Schools to lawmakers: Repeal the reserve cap

Blocks and crayons in a California classroom.(Photo illustration: Blade Tucker

Late last year, the Legislature passed a fiscally irresponsible law that prevents local school districts from maintaining prudent budget reserves necessary to prepare for future economic downturns, to invest in classroom improvements, and to protect our students. As ridiculous as that sounds, unfortunately that’s the reality.

Sacramento should not prevent local elected school boards and leaders from planning responsibly to ensure school children and educational services are protected.

The respected, non-partisan Legislative Analyst’s Office agreed the budget reserve cap was bad policy and urged the legislature to repeal the law in a recent report.

That’s why thousands of educators, including school board members, school district officials, community members, parents and others are calling for the Legislature to repeal the local school district reserve cap.

Passed into law in 2014, the reserve cap contained in SB 858 limits how much school districts can save in reserve funds. Under this law if the state deposits as little as $1 dollar into a statewide rainy day fund for schools, which could happen as early as this year based on an improving economy, local school districts could be forced to eliminate between $5 and $14 billion of their own rainy day savings that took years to build up. For most school districts in California the new cap on savings equates to 6 percent, only a few days of cash flow, far too inadequate for a savings account for a rainy day or large expenses.

For example, in my district – the Moreno Unified School District, because we had a prudent reserve, we were able to update our technology to implement the state mandated Smarter Balanced Assessments that students are required to take. We were also able to avoid borrowing money during the last two years even though the state was deferring school district funds in order to balance its budget. This allowed our school district to avoid the high cost of borrowing from Wall Street bankers and save $500,000 per year. In other words, we were able to keep that money flowing to classroom programs and avoid laying off a large percentage of our employees.

School districts also need the flexibility to use reserve funds to pay for large purchases that benefit students such as textbooks, buses and classroom technology.

Repealing the budget reserve cap language held in SB 858 will once again allow local school district officials to make the best decisions for our unique local circumstances.

The respected, non-partisan Legislative Analyst’s Office agreed the budget reserve cap was bad policy and urged the Legislature to repeal the law in a recent report.

Credit rating agencies such as Standard & Poor’s and Fitch have stated that the SB 858 reserve cap mandate likely will negatively affect school district credit ratings across the state. That increases the cost of borrowing, sending classroom dollars to bankers instead of students.

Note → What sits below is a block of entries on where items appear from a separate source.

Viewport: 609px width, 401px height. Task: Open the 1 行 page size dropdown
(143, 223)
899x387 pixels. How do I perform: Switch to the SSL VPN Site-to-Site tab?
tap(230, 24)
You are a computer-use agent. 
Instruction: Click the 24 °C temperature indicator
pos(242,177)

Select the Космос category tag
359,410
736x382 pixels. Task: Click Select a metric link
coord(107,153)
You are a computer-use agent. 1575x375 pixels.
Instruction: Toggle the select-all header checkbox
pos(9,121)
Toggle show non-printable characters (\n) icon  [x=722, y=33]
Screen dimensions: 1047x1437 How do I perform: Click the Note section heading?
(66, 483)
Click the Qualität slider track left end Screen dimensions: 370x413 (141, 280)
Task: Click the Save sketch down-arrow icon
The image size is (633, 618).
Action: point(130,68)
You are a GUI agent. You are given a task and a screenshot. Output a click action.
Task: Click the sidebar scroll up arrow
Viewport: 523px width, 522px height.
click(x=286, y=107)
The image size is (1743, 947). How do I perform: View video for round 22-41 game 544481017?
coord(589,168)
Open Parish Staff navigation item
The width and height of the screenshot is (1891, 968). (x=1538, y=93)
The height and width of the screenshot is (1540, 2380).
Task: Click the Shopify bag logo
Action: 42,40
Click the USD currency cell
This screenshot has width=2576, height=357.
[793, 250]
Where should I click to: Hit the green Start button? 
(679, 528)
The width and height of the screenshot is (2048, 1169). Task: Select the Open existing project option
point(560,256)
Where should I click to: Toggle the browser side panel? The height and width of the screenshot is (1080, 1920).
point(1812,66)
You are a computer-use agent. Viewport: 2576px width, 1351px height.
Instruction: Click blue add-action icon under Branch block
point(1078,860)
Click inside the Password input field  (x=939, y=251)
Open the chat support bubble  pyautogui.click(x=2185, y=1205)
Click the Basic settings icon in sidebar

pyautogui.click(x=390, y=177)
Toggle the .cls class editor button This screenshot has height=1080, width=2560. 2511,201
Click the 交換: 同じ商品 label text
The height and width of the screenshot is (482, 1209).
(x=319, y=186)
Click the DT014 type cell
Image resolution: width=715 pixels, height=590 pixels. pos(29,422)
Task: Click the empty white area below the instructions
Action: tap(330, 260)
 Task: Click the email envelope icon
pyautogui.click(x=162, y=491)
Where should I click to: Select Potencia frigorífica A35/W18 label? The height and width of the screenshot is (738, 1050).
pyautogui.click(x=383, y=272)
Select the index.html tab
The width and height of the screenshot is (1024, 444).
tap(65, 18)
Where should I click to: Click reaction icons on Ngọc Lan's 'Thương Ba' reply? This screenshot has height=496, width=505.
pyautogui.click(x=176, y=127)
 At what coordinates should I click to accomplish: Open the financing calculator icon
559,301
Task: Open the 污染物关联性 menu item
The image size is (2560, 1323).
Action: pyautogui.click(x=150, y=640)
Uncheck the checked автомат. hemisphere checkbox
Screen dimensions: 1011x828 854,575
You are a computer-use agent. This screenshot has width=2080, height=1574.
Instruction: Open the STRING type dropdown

When California faces the next inevitable economic downturn, schools must be able to protect students and maintain classroom instruction and jobs. School districts also need the flexibility to use reserve funds to pay for large purchases that benefit students such as textbooks, buses, classroom technology or to help pay for fixing or modernizing classrooms.  Repealing this section of the law will allow our school districts to maintain a prudent reserve for times of financial uncertainty.

Keep in mind; school districts are as distinct as each of the school children and communities.  What one district needs, another may not. That’s why local decision-making is so important and why it makes sense for each school district, in collaboration with those in their community, to determine what level is savings for a rainy day is prudent. The answer is not a Sacramento mandate, a one-size fits all formula that applies to all school districts and ignores widely varied circumstances of each district.

Fortunately, some lawmakers in Sacramento are willing to do the right thing and restore local control and preserve responsible budgeting at the local level. We are now calling on the Governor and all legislators to do the right thing for their districts by repealing the budget reserve cap.

Ed’s Note: Jesús Holguín is president of the California School Boards Association and a board member of the Moreno Valley Unified School District.